Requirements for each semester:
- Complete 4 compositions.
- Have 2 public performances from 2 different works.
- Keep a contemporary listening log with a minimum of 10 compositions not previously heard.
- 30 minute private lesson once a week with the professor.
- Attend composition seminar for an hour every Friday which gives you the chance to work with other student composers and talk with professional composers.
- For your senior year, you must organize a complete hour long senior recital featuring a selection of your compositions.
Works to compose in this order from freshman year to senior year:
- Compose a hymn for SATB with proper voice leading and chord progressions.
- Compose a solo piano work and be able to explain how your work has a beginning, middle, and end.
- Compose a work using one of the church modes (Instrumentation that I chose: TTBB and Strings.)
- Compose a work for solo instrument using set-theory (Flugelhorn.)
- Compose a song for solo voice and accompaniment. Make sure the words are from a poem that is public domain (Soprano, Piano, and Cello. Words that I used were William Blake’s “The Garden of Love.”)

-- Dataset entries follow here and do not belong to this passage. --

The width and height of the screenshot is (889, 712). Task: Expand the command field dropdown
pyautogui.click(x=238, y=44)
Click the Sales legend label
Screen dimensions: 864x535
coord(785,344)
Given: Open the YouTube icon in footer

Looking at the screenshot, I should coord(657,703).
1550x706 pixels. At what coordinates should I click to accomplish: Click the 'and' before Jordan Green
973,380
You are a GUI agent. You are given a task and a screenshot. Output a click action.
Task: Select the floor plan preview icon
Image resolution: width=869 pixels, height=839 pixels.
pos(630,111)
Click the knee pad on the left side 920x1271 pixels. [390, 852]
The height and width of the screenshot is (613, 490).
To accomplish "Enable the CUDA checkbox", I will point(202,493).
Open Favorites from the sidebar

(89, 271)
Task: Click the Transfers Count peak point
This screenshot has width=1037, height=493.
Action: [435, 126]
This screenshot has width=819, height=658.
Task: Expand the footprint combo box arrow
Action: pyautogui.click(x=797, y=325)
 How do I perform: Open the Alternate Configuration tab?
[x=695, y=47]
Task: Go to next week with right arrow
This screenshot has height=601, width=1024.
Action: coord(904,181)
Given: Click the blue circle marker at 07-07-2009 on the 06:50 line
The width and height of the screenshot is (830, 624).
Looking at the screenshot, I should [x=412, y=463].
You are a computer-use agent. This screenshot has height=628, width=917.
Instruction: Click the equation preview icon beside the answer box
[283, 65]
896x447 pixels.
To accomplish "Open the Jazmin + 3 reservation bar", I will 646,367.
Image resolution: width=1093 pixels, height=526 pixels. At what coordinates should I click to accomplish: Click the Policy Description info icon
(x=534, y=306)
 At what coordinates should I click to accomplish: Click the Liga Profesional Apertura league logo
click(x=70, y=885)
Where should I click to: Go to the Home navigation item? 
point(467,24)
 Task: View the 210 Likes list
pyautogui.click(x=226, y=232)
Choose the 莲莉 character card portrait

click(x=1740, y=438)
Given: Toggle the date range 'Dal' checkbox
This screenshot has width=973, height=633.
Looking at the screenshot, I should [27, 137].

- Compose a song for solo voice and small ensemble. Make sure the words are from a poem that is public domain (Tenor, Celesta, Vibraphone, Marimba 1, Marimba 2, and cello. Words that I used were Paul Laurence Dunbar’s “We Wear the Mask.”)
- Compose a work using a twelve-tone technique (3 trumpets.)
- Compose a work for a small ensemble of percussionists using a duration series of rhythmic patterns (3 percussionists and a duration series of 4, 1, 2, and 3.)
- Compose a work for small ensemble using set-theory (Violin, Clarinet, Bassoon, Tuba, Congas, and Claves.)
- Compose a work for large percussion ensemble.
- Compose a groove piece for large percussion ensemble.
- Compose a work using an original contemporary technique (Violin and Cello using fully diminished 7ths as my original technique that I came up with.)
- Compose a work for full band.
- Composer or arrange a work for marching band.
- Compose a work which the harmony modulates every measure (Harpsichord.)
- Compose a work with your own synthetic scale (Piano.)
- Compose a work for full orchestra.
- Compose a work for large brass ensemble.
- Compose a work for programmed music that tells a story (Strings, Piano, and Gong.)
- Compose a work for choir using a foreign language (SSAATB using Spanish.)
- Compose a work for electronic music.
- Compose an exotic work (String Quartet using Celtic style.)
- Compose a work for found objects.
- Compose the score for a movie scene that is public domain.
- Compose a large scaled work longer than 30 minutes (Requiem for Orchestra, Organ, Piano, and SATB.)
If anyone has any questions I will be more than happy to answer. I know many people are now against formal training in music composition, but college gave me many opportunities to hear my music performed live, form professional relationships with musicians, organize concerts working with musicians and studio producers, meet professional composers and publishers, and a chance for my music to grow and mature.